Wes Vernon, NewsMax.com
Tuesday, Nov. 25, 2003
WASHINGTON – While taking potshots at the Bush administration over the USA Patriot Act, Senate Minority Leader Tom Daschle, D-S.D., apparently wants to retain the ability to jump either way on the issue, depending on whether there is another terrorist attack on U.S. soil or a backlash over civil liberties develops among the voters.
Some lawmakers on Capitol Hill, in pursuit of votes regardless of safety implications, continue to pound away at the commander-in-chief on life-and-death issues in wartime. Republican National Committee is fighting back with TV ads this week that have caused a howl of protest from the Democrat party.

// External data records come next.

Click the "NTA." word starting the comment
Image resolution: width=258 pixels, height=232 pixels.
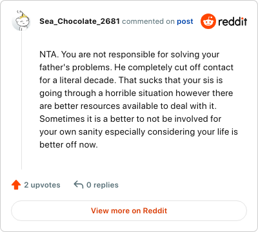coord(49,54)
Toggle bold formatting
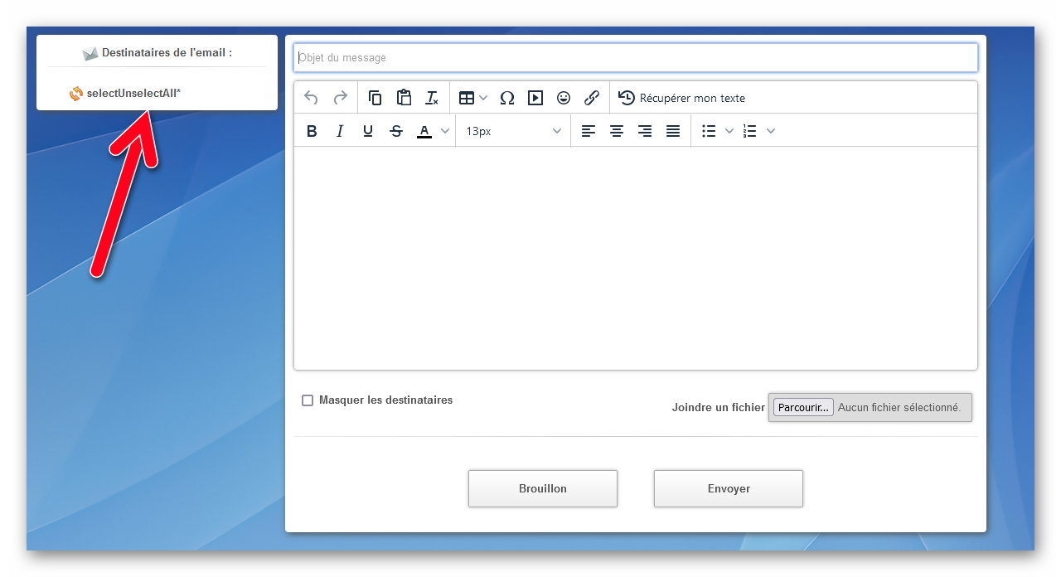The height and width of the screenshot is (577, 1061). pyautogui.click(x=312, y=131)
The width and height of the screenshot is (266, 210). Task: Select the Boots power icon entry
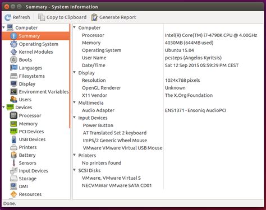pyautogui.click(x=13, y=60)
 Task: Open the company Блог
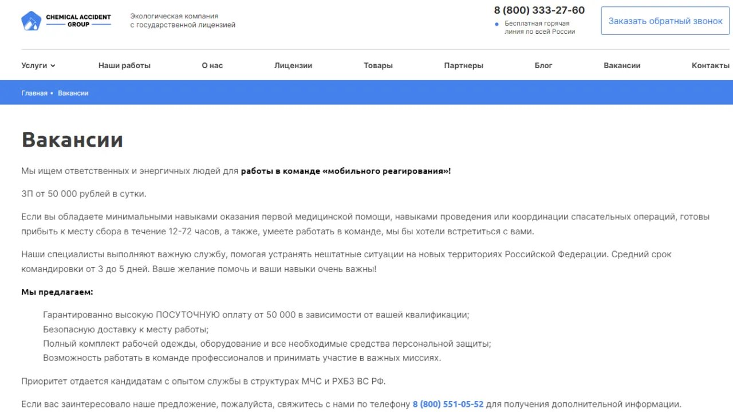click(x=543, y=65)
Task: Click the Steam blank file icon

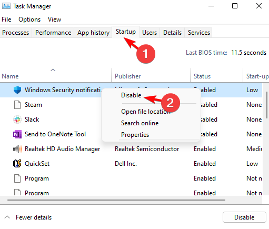Action: click(x=17, y=105)
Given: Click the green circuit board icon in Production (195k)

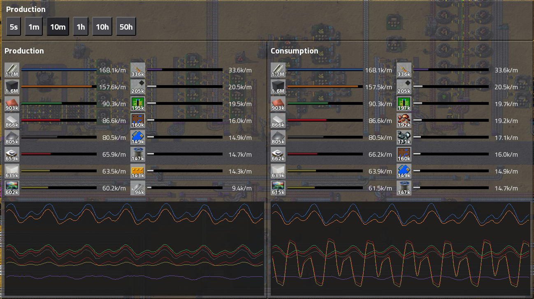Looking at the screenshot, I should point(138,104).
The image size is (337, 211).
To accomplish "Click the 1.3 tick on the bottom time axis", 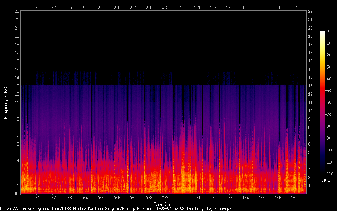I will (x=230, y=198).
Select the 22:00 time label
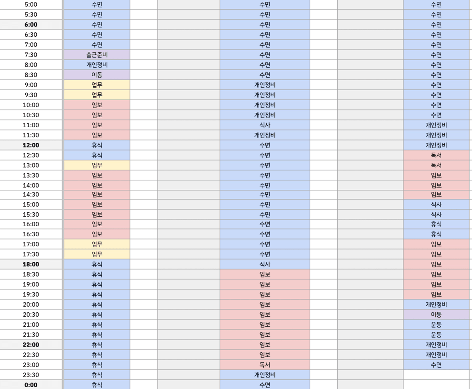The width and height of the screenshot is (472, 389). [31, 345]
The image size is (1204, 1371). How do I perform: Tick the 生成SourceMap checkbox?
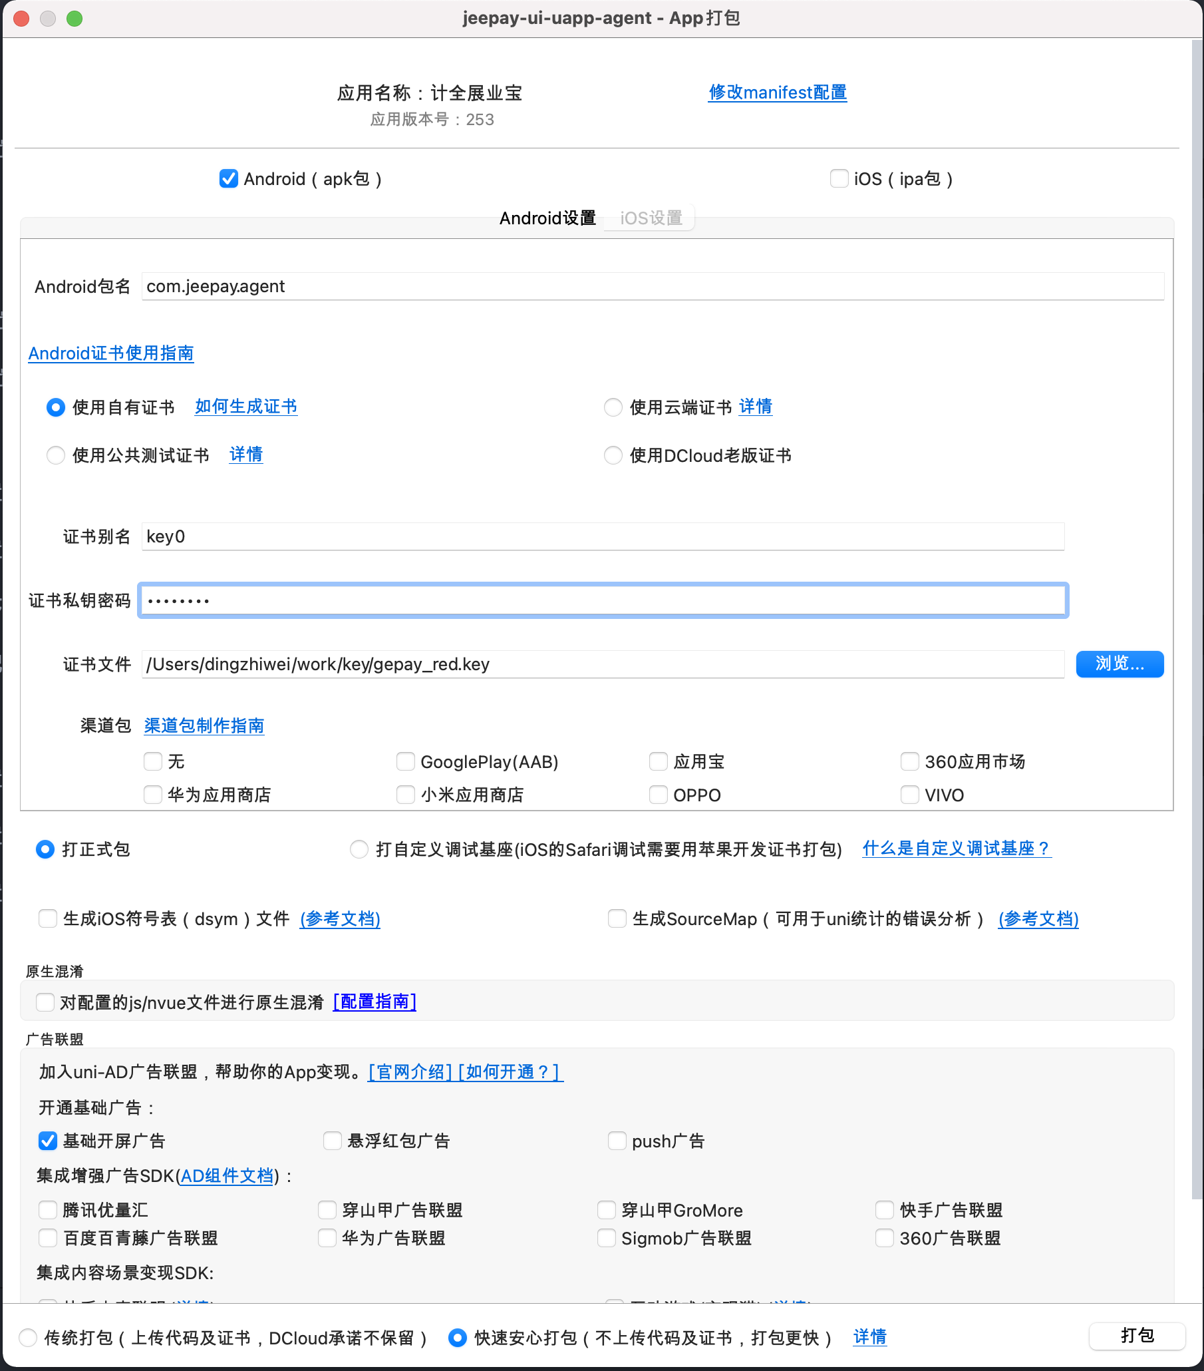click(x=617, y=918)
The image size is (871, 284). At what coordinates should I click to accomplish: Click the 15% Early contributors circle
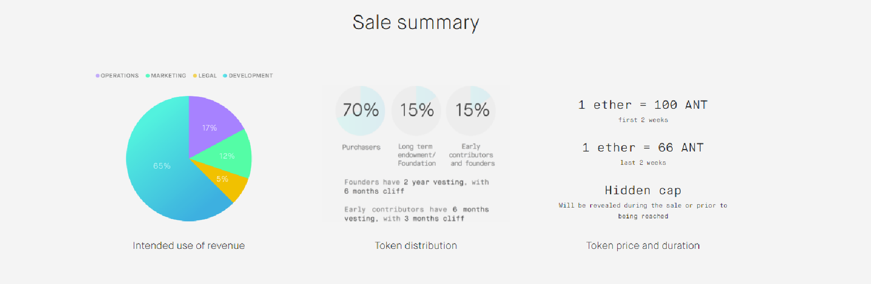coord(472,111)
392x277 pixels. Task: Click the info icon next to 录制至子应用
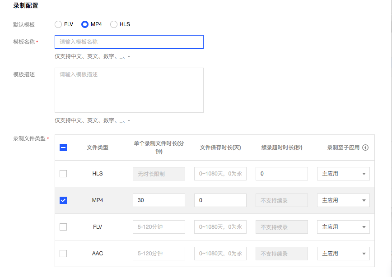point(365,148)
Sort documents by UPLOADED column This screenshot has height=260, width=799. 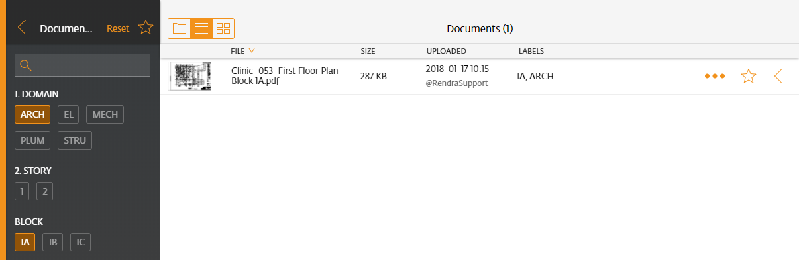pyautogui.click(x=446, y=51)
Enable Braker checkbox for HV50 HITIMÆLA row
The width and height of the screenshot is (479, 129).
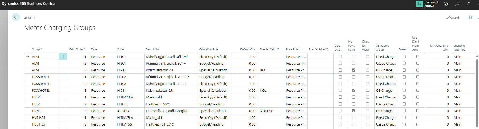pos(404,97)
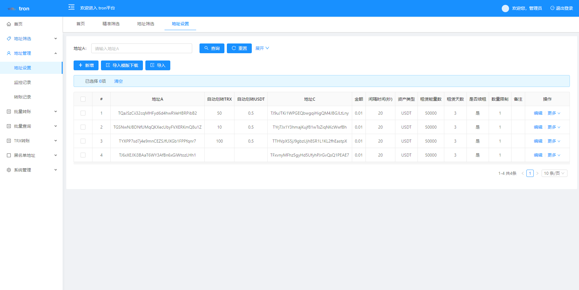This screenshot has height=290, width=579.
Task: Open the 监控记录 sidebar menu item
Action: (x=23, y=82)
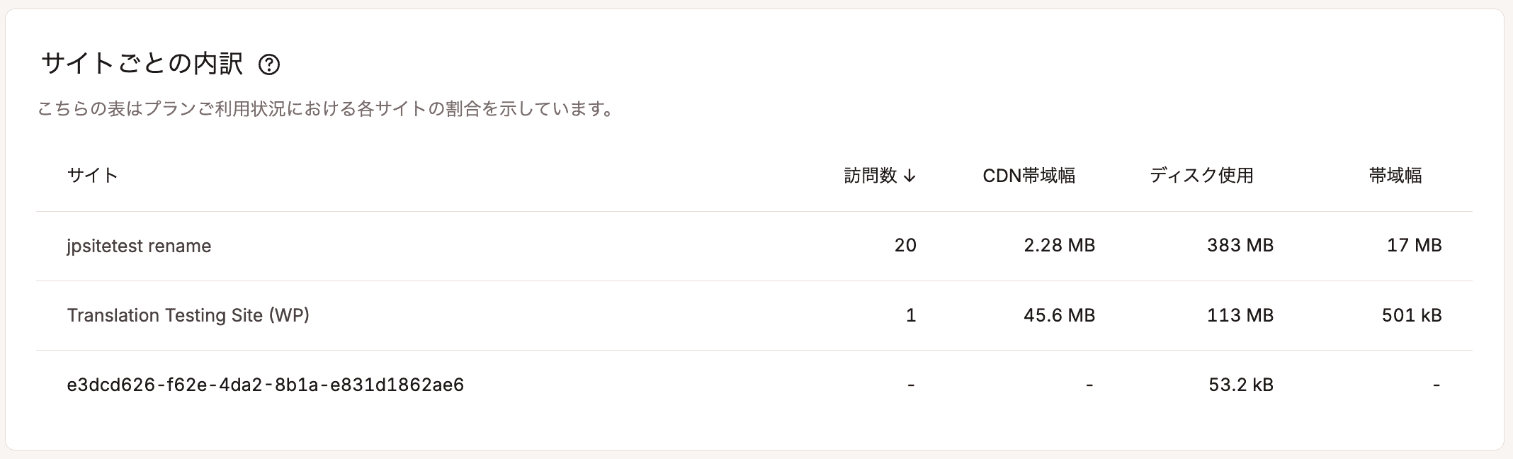Viewport: 1513px width, 459px height.
Task: Select the 20 visits cell
Action: (x=905, y=245)
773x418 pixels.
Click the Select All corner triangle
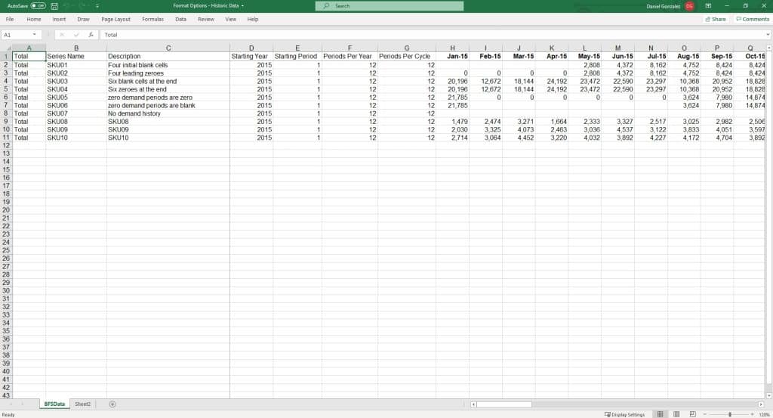click(7, 48)
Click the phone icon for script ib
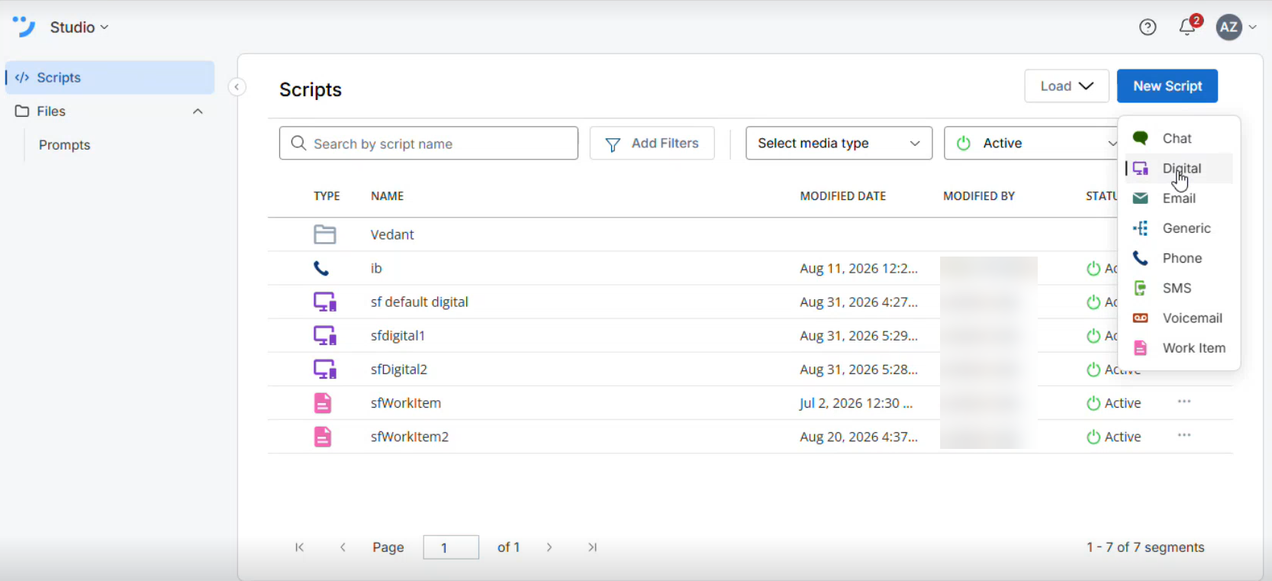 coord(321,269)

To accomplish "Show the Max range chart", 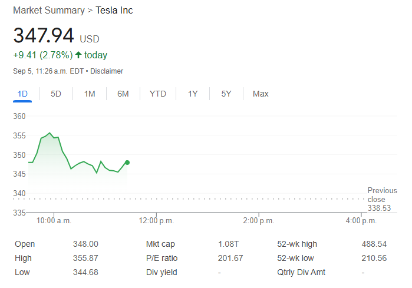I will pyautogui.click(x=261, y=94).
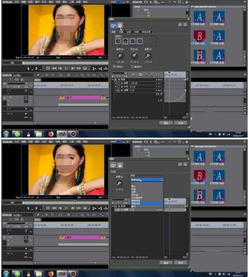
Task: Click the green play preview icon in the upper dialog's keyframe toolbar
Action: (134, 75)
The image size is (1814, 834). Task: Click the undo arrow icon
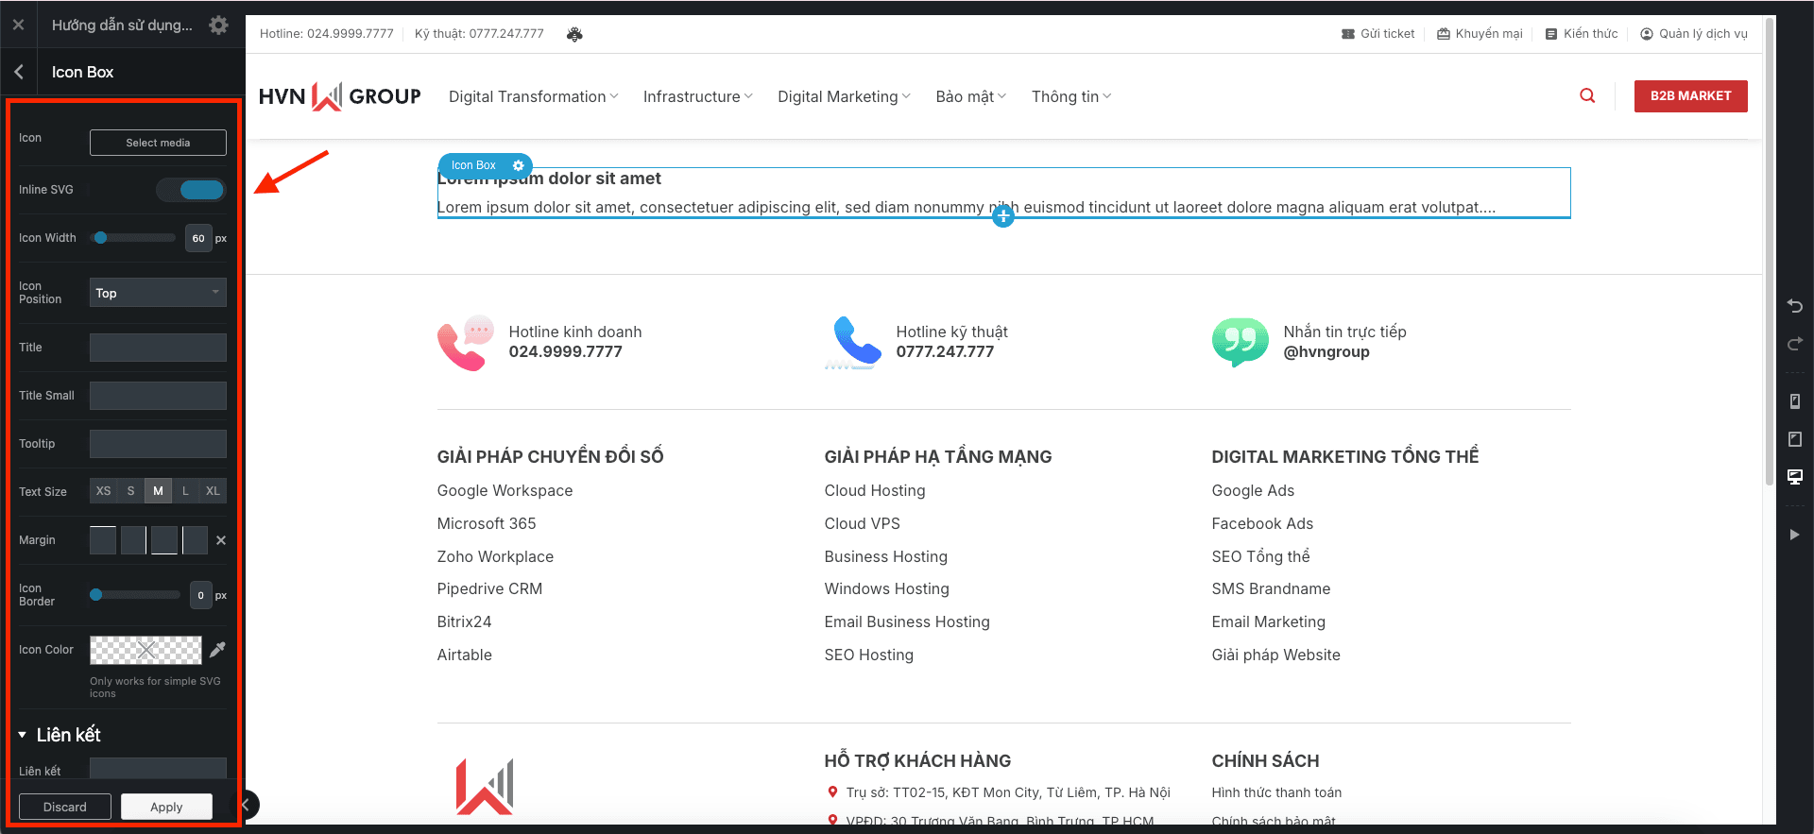pos(1794,306)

The nine major Democrat presidential candidates hope to make political hay out of the second thoughts, on both sides of the aisle, on the post-9/11 Patriot Act.
Afraid to Talk
As NewsMax.com has reported, however, it was Daschle, at the urging of then Senate Banking Chairman Paul Sarbanes, D-Md., who was responsible for inserting into the Patriot Act enhanced government powers unrelated to terrorism. After repeated requests from NewsMax to their offices for comment, Dashcle and Sarbanes have refused to address the issue.
The Department of Justice argues there are instances where money-laundering investigations (the issue covered in the part of the bill inserted by the two senior Democrats) can also lead to nailing terrorists.
Civil libertarians will argue, though, that once those floodgates are opened, the powers bestowed on government authorities by this law can be used on almost any pretext.
That in fact appears to be the case in Las Vegas, where the FBI used the Patriot Act to seize the financial records of local officials in a political corruption case. There is not the slightest indication that this investigation, involving a strip-club owner and allegations of bribery, has led or ever will lead to terrorism.
The Las Vegas Sun on Nov. 4 quoted FBI spokesman Jim Stern as saying, “A section of the Patriot Act was used appropriately by the FBI and clearly [is] within the legal parameters of the statute.” That part of the law, Section 314, can fairly be labeled the Daschle-Sarbanes section.
The Patriot Act, aimed at protecting Americans from terrorists who want to kill them, has stirred an uproar that crosses the usual political boundaries. There is a raging debate about it among conservatives, some fearing a jackboot abuse of power. Others give more weight to the threat to innocent lives from terrorists.
While conservatives wrestle with their consciences over these gut issues on which reasonable people can disagree, some Democrats who helped write law and who voted for it are hypocritically using the controversy for partisan one-upmanship.
'Skeptical'
According to an AP dispatch dated Nov. 10, Daschle said that “while he’s not ready to support repealing the Patriot Act, he is skeptical of the way it’s been used by the White House and said there is ‘a lot of concern about the assault on civil liberties.’” He has had nothing to say about the Vegas case despite requests by NewsMax for his comment.
The senator’s attempt to position himself to jump either way on a law he helped to write fits right in with remarks that former Vice President Al Gore delivered before the left-wing group Moveon.org, originally formed to shield Bill Clinton from impeachment. The 2000 loser urged President Bush to rescind the entire law, even though it resembles what Gore himself had proposed.
Just as the Patriot Act is a bipartisan legislative product, so too is the current effort to amend it with in the Craig-Durbin SAFE bill, as reported by NewsMax. But 2004 looms, and the Senate minority leader, as many Hill watchers see it, is proving once again that “bipartisan” in Daschle-speak means Democrats get the credit and the GOP gets the blame.